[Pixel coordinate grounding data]
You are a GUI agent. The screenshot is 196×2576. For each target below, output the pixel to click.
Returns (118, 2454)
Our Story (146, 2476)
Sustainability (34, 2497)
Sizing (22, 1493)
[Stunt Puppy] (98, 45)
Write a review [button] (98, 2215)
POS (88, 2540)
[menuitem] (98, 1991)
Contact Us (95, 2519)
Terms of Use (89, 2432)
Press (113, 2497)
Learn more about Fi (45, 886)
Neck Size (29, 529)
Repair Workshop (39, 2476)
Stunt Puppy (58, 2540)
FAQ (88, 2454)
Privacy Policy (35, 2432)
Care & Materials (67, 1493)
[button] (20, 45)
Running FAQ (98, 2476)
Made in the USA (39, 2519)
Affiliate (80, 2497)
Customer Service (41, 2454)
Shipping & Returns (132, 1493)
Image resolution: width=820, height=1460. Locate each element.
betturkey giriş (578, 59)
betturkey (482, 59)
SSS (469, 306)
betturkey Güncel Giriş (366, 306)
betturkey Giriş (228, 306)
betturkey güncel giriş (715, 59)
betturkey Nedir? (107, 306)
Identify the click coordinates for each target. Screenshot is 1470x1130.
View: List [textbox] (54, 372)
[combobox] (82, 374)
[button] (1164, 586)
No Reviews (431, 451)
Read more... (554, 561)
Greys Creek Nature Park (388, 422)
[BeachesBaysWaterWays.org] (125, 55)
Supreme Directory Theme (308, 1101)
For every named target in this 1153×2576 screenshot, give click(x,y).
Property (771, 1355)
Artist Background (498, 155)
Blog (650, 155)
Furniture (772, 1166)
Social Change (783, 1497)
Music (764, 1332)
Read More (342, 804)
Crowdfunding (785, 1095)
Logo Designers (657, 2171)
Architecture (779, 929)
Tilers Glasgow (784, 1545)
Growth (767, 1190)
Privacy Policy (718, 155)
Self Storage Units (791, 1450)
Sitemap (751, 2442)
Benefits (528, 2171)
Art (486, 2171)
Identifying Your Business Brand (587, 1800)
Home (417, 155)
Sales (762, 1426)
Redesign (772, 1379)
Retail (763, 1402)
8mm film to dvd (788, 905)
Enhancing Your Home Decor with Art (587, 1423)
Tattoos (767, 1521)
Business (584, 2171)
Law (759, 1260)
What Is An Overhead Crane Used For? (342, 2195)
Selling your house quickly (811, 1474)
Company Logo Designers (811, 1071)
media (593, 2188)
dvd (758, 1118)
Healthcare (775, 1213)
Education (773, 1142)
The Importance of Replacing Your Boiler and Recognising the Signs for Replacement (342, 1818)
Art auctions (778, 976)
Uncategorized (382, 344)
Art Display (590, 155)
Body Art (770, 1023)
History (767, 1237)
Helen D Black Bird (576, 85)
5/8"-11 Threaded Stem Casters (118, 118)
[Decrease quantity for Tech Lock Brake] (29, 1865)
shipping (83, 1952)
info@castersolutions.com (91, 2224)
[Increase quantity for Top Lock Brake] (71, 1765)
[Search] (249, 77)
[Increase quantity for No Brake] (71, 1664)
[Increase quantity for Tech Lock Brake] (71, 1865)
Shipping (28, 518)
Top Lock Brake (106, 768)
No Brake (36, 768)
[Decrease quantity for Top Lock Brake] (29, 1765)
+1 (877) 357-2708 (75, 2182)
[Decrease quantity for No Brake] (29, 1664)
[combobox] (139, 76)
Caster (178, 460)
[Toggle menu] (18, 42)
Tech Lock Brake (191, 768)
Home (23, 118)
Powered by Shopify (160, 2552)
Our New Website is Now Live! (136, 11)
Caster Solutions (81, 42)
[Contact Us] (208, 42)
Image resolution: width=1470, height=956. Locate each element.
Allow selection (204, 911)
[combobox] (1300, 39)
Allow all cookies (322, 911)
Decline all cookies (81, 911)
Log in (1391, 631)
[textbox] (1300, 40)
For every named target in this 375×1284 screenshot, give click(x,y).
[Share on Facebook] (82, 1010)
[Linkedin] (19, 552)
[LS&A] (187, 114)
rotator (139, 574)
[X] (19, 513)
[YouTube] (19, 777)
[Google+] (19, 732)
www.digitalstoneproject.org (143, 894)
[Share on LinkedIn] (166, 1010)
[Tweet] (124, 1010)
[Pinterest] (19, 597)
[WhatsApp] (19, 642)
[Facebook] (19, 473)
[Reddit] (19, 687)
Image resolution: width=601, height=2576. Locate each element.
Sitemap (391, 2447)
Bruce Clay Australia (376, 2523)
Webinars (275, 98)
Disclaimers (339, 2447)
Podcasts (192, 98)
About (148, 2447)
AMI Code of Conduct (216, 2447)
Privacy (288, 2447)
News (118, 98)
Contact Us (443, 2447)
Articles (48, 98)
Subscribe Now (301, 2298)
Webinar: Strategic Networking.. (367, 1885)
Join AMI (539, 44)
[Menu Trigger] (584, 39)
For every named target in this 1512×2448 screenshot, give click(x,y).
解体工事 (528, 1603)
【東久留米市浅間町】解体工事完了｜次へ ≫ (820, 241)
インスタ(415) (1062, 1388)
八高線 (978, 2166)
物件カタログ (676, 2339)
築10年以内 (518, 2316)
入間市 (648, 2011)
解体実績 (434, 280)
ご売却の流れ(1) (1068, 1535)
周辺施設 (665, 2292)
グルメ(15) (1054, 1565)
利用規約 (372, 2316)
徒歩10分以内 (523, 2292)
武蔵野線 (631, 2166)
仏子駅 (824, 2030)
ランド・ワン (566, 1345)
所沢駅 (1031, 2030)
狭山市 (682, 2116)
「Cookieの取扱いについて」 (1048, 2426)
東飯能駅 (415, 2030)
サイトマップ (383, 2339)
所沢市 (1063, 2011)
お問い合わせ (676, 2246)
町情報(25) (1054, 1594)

■ **Goal of the exercise**:
Exact copies of all entries are what's needed here.

■ **Task answer**:
You are a GUI agent. The screenshot is 196×2576. For each target below, output the pixel to click.
Returns (118, 2454)
Our Story (146, 2476)
Sustainability (34, 2497)
Sizing (22, 1493)
[Stunt Puppy] (98, 45)
Write a review [button] (98, 2215)
POS (88, 2540)
[menuitem] (98, 1991)
Contact Us (95, 2519)
Terms of Use (89, 2432)
Press (113, 2497)
Learn more about Fi (45, 886)
Neck Size (29, 529)
Repair Workshop (39, 2476)
Stunt Puppy (58, 2540)
FAQ (88, 2454)
Privacy Policy (35, 2432)
Care & Materials (67, 1493)
[button] (20, 45)
Running FAQ (98, 2476)
Made in the USA (39, 2519)
Affiliate (80, 2497)
Customer Service (41, 2454)
Shipping & Returns (132, 1493)
Image resolution: width=820, height=1460. Locate each element.
betturkey giriş (578, 59)
betturkey (482, 59)
SSS (469, 306)
betturkey Güncel Giriş (366, 306)
betturkey Giriş (228, 306)
betturkey güncel giriş (715, 59)
betturkey Nedir? (107, 306)
Identify the click coordinates for each target. Screenshot is 1470x1130.
View: List [textbox] (54, 372)
[combobox] (82, 374)
[button] (1164, 586)
No Reviews (431, 451)
Read more... (554, 561)
Greys Creek Nature Park (388, 422)
[BeachesBaysWaterWays.org] (125, 55)
Supreme Directory Theme (308, 1101)
For every named target in this 1153×2576 screenshot, give click(x,y).
Property (771, 1355)
Artist Background (498, 155)
Blog (650, 155)
Furniture (772, 1166)
Social Change (783, 1497)
Music (764, 1332)
Read More (342, 804)
Crowdfunding (785, 1095)
Logo Designers (657, 2171)
Architecture (779, 929)
Tilers Glasgow (784, 1545)
Growth (767, 1190)
Privacy Policy (718, 155)
Self Storage Units (791, 1450)
Sitemap (751, 2442)
Benefits (528, 2171)
Art (486, 2171)
Identifying Your Business Brand (587, 1800)
Home (417, 155)
Sales (762, 1426)
Redesign (772, 1379)
Retail (763, 1402)
8mm film to dvd (788, 905)
Enhancing Your Home Decor with Art (587, 1423)
Tattoos (767, 1521)
Business (584, 2171)
Law (759, 1260)
What Is An Overhead Crane Used For? (342, 2195)
Selling your house quickly (811, 1474)
Company Logo Designers (811, 1071)
media (593, 2188)
dvd (758, 1118)
Healthcare (775, 1213)
Education (773, 1142)
The Importance of Replacing Your Boiler and Recognising the Signs for Replacement (342, 1818)
Art auctions (778, 976)
Uncategorized (382, 344)
Art Display (590, 155)
Body Art (770, 1023)
History (767, 1237)
Helen D Black Bird (576, 85)
5/8"-11 Threaded Stem Casters (118, 118)
[Decrease quantity for Tech Lock Brake] (29, 1865)
shipping (83, 1952)
info@castersolutions.com (91, 2224)
[Increase quantity for Top Lock Brake] (71, 1765)
[Search] (249, 77)
[Increase quantity for No Brake] (71, 1664)
[Increase quantity for Tech Lock Brake] (71, 1865)
Shipping (28, 518)
Top Lock Brake (106, 768)
No Brake (36, 768)
[Decrease quantity for Top Lock Brake] (29, 1765)
+1 (877) 357-2708 (75, 2182)
[Decrease quantity for No Brake] (29, 1664)
[combobox] (139, 76)
Caster (178, 460)
[Toggle menu] (18, 42)
Tech Lock Brake (191, 768)
Home (23, 118)
Powered by Shopify (160, 2552)
Our New Website is Now Live! (136, 11)
Caster Solutions (81, 42)
[Contact Us] (208, 42)
Image resolution: width=1470, height=956. Locate each element.
Allow selection (204, 911)
[combobox] (1300, 39)
Allow all cookies (322, 911)
Decline all cookies (81, 911)
Log in (1391, 631)
[textbox] (1300, 40)
For every named target in this 375×1284 screenshot, give click(x,y).
[Share on Facebook] (82, 1010)
[Linkedin] (19, 552)
[LS&A] (187, 114)
rotator (139, 574)
[X] (19, 513)
[YouTube] (19, 777)
[Google+] (19, 732)
www.digitalstoneproject.org (143, 894)
[Share on LinkedIn] (166, 1010)
[Tweet] (124, 1010)
[Pinterest] (19, 597)
[WhatsApp] (19, 642)
[Facebook] (19, 473)
[Reddit] (19, 687)
Image resolution: width=601, height=2576. Locate each element.
Sitemap (391, 2447)
Bruce Clay Australia (376, 2523)
Webinars (275, 98)
Disclaimers (339, 2447)
Podcasts (192, 98)
About (148, 2447)
AMI Code of Conduct (216, 2447)
Privacy (288, 2447)
News (118, 98)
Contact Us (443, 2447)
Articles (48, 98)
Subscribe Now (301, 2298)
Webinar: Strategic Networking.. (367, 1885)
Join AMI (539, 44)
[Menu Trigger] (584, 39)
For every named target in this 1512×2448 screenshot, give click(x,y).
解体工事 (528, 1603)
【東久留米市浅間町】解体工事完了｜次へ ≫ (820, 241)
インスタ(415) (1062, 1388)
八高線 (978, 2166)
物件カタログ (676, 2339)
築10年以内 (518, 2316)
入間市 (648, 2011)
解体実績 (434, 280)
ご売却の流れ(1) (1068, 1535)
周辺施設 (665, 2292)
グルメ(15) (1054, 1565)
利用規約 (372, 2316)
徒歩10分以内 (523, 2292)
武蔵野線 (631, 2166)
仏子駅 (824, 2030)
ランド・ワン (566, 1345)
所沢駅 (1031, 2030)
狭山市 (682, 2116)
「Cookieの取扱いについて」 (1048, 2426)
東飯能駅 (415, 2030)
サイトマップ (383, 2339)
所沢市 (1063, 2011)
お問い合わせ (676, 2246)
町情報(25) (1054, 1594)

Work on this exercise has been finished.